A proposta da UP de chegar ao socialismo sem luta armada foi interrompida pela organização de grupos fascistas violentos, armados e financiados pelos dólares norte-americanos. Enquanto isso, mais uma vez, as urnas deram a vitória às forças populares em novembro de 1972, reforçando suas posições no Congresso.
Porém, a partir de 1973, as Forças Armadas passaram a deixar claro seu papel golpista, a fim de derrubarem o governo pelas armas, já que não conseguiam pelo voto. Vários atentados terroristas e de sabotagem se somaram ao bloqueio econômico norte-americano e às paralisações do sistema de transportes.
A crise se aprofunda com a divisão interna das forças da UP. A esquerda radical pretendia a tomada do poder político através das armas para acelerar o processo de chegada ao socialismo. Mas o governo Allende não aceitava a hipótese de ruptura institucional: “Companheiros trabalhadores: temos que nos organizar. Criar e criar o Poder Popular, porém não antagônico nem independente do governo, que é a força fundamental e a alavanca que têm os trabalhadores para avançar no processo revolucionário.” (Salvador Allende, informe ao povo sobre um frustrado golpe de militares em junho de 1973, em Chile: História de una Ilusión). Ainda sobre a divisão interna das forças da Unidade Popular, Allende fala aos dirigentes dos partidos de esquerda, em julho de 1972: “Cada partido deve se preocupar em elevar o nível ideológico de seus militantes, de sua disciplina, e impulsionar a estratégia comum da Unidade Popular, base do governo dos trabalhadores. Há apenas um só governo, este a que eu presido, e que não somente é o único legitimamente constituído, mas, por sua definição, e conteúdo de classe, um governo que serve aos legítimos interesses dos trabalhadores. E com a mais profunda consciência revolucionária, eu não permitirei que nada nem ninguém atente à plenitude do governo legítimo do país.”

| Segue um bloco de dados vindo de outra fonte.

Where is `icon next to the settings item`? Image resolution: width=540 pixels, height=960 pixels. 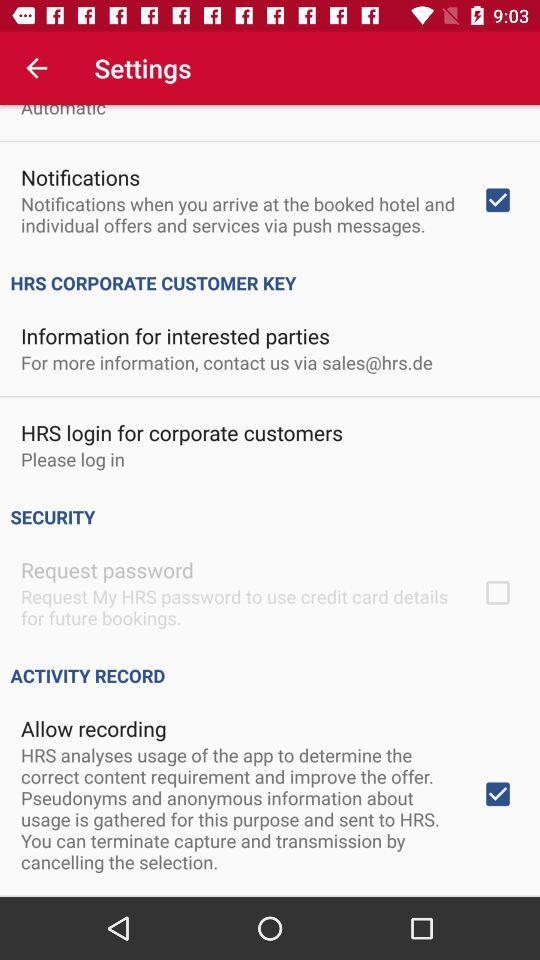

Entretanto, a via pacífica, institucional, se esgotou. A fragilidade da UP se revela no fato de que, embora o Poder Executivo estivesse em suas mãos, nucleadas em Allende, o Legislativo e o Judiciário não estavam. E o movimento popular, democrático e pacífico pagou um preço alto ao acreditar na tradição de que os quartéis são apolíticos e fiéis ao seu papel institucional de defesa da Constituição e da legalidade: “enquanto a classe operária ganhava votos, o sistema ganhava fuzis”, nos dizeres de Altamirando, em obra citada.

11 DE SETEMBRO DE 1973: CONSUMADA A TRAGÉDIA
Na madrugada de 11 de setembro de 1973, partindo de Valparaíso, uma ação conjunta das três forças armadas iniciou o cerco a Santiago, especialmente ao Palácio de La Moneda. O Presidente Allende defendeu seu governo, desta vez, e pela primeira vez, de armas na mão. Morreu durante o combate. Em sua última mensagem ao povo, declarou: “Os generais traidores não sabem o que é um homem honrado. Assim se escreve a primeira página desta história. Meu povo e a América escreverão o resto!”